- Native name: Sheikh Maxamed Xikaam Sheekh Cabdiraxmaan
- Born: 1920s Babille, Ethiopian Empire
- Died: May 11, 2014 Jigjiga, Ethiopia
- Allegiance: WSLF
- Service years: 1960-1978
- Conflicts: 1964 Ethiopian-Somali Border War Ethiopian Civil War Ogaden War

= Mohamed Hikam Sheikh Abdirahman =

Somali Islamic scholar

Sheikh Mohamed Hikam Sheikh Abdirahman (Sheikh Maxamed Xikaam Sheekh Cabdiraxmaan) was an ethnic Somali Islamic scholar originating from the Somali region of Ethiopia. He was born around the 1920s in the district of Babile (now part of Oromia Region), which is around 76km east of the historical city of Harar. He was an Islamic scholar, community elder, reformer, poet, freedom fighter and formidable peace negotiator in the clan-dominated, lawless Somali region in the 1960s. He studied Islamic religion with a famous sheikh called Sheikh Abdiweli Gurgure at Belbeleyti area of Oromia region in the 1940s-50s.

He is from Nogob zone of Somali region in Ethiopia, particularly the Malayko area. He is the fourth generation of clan leaders who dominated the leadership of their areas around Malayko. Sheikh Mohamed is a public figure for his mediations in the clan-based conflicts and unparalleled skills in peace-building in the tribal conflicts in the Ogaden region. He participated in the war against the forces of both Emperor Haile Selassie and Colonel Mengistu. He later fled to Somalia in the 1978 and settled in a place at the east side of the Shabelle River in the Lower Shabelle in southern Somalia 45 km west of Barawe town. He was arrested at different times by both Selassie military in Ogaden and the Somali military government led by general Siad Barre for his political views and activities.

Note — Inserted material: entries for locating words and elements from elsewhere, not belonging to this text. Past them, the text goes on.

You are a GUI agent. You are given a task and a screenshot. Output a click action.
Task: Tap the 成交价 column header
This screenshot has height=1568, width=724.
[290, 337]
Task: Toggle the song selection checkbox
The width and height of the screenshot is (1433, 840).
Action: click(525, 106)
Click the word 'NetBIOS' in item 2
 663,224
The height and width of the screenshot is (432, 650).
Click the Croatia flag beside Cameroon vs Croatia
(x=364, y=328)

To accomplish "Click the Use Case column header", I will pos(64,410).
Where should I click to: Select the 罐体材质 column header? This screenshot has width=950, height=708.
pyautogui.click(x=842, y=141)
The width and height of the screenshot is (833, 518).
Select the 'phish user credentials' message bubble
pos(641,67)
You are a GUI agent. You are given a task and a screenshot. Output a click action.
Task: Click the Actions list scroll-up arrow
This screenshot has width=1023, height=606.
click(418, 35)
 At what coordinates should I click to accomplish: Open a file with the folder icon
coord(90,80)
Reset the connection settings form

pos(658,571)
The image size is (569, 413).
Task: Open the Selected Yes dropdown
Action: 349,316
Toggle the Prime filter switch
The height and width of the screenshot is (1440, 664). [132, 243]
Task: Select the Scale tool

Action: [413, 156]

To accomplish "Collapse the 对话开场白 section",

After disagreeing with Barre over the war in Ogaden region and the arrests he ordered, he retired from the politics and his role in the Western Somali Liberation Front (WSLF). He started farming and agricultural productions on the eastern side of the Shabelle river bank near Sablaale, southern Somalia. Many members of his extended family and children are still on their farms in Farjanno. He was the main force behind the urbanization of Malayko town in the 1960s and also the Dar-Esalaam in the 1990s both in Nogob zone. He died on 11 May 2014 in Jigjiga.